See Adding node-type elements.

Rules

  • The mortality symbol can receive influences from anywhere in the model, both inside and outside the population submodel of which it is a part. This means that the chances of an individual instance being destroyed can depend on both factors that are external to the population, and on the characteristics of that particular individual.
  • There can be multiple mortality symbols in the same population submodel.
  • It is possible to draw an influence arrow from the mortality symbol to another element. The usual use of this is with the dies_of( ) function. The value of the mortality symbol is the value of its equation.

Interpretation

A mortality channel represents a 'risk factor' for the individuals in its population. Its value should be a fraction between 0 and 1, and this represents the probability of the individual for whom it has that value being removed over one time unit. In this sense it works like radioactive decay; the individuals do not 'lose health' before they die, but rather any surviving individual's chance of dying is determined solely by its current mortality, no matter what it has been in the past. Note that this is different from the behaviour of the migration and reproduction channels, where the rate is summed over multiple time steps.
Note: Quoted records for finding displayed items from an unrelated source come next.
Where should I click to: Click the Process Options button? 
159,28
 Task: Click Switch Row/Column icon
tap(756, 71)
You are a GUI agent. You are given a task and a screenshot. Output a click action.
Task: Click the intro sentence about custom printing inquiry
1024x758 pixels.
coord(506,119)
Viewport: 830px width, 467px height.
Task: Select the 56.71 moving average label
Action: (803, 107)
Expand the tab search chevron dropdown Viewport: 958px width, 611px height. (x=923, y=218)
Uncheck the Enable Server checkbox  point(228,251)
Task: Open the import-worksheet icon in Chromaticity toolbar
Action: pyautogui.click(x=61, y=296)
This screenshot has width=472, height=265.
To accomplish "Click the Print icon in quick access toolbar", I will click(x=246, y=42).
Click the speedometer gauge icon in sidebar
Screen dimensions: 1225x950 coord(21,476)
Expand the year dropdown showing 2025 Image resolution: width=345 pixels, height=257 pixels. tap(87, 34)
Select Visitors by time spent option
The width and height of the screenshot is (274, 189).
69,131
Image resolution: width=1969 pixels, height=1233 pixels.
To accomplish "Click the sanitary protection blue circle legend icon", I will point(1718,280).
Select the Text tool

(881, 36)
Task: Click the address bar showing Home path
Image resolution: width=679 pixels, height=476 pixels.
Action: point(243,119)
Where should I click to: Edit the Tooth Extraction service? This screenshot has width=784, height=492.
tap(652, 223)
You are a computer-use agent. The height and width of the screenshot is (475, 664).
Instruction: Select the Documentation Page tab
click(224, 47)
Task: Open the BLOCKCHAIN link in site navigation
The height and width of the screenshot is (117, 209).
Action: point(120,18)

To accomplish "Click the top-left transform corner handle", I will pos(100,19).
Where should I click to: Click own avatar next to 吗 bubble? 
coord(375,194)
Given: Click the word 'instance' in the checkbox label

If you require your model to capture a situation in which individuals do die as a result of losing health, the process of health loss must be represented explicitly in the model, with the mortality channel only becoming nonzero when they actually go.

The rate of removal is spread over every time step; if there are 10 time steps in a time unit, and an individual's mortality is 0.3, then there is a roughly 0.03 (exactly 1- (1-0.3)0.1) chance of removal in each time step. Multiple mortality channels act independently; if there are two, and for a given individual they each have a value of 0.5 over a time unit, then the probability of that individual being removed in that time unit is 0.75. A value of 1 in any time step makes it certain that the individual will be removed in that time step.

Individuals are removed at the start of the time step following the one in which their number came up. This means other values from their submodel instances can be used in that time step. A function is available in the equation language, dies_of(), which returns true if the argument is from a mortality symbol that results in the individual's removal in that time step (cf. channel_is( ))

A removal channel can also be discrete-event valued, if it has an influence from an event or squirt. In this case, when the triggering event happens, individuals may be removed immediately. The magnitude of the removal event is the probability, as a fraction of 1, that the individual will be removed at that point. If the value is 1 or greater, removal is certain. In order to avoid any random behaviour in a model containing removal channels, they should only ever have values of 0 or 1. Removal symbols, whether discrete or continuous valued, can have boolean units ("true" or "false") which have the same effect as 1 and 0.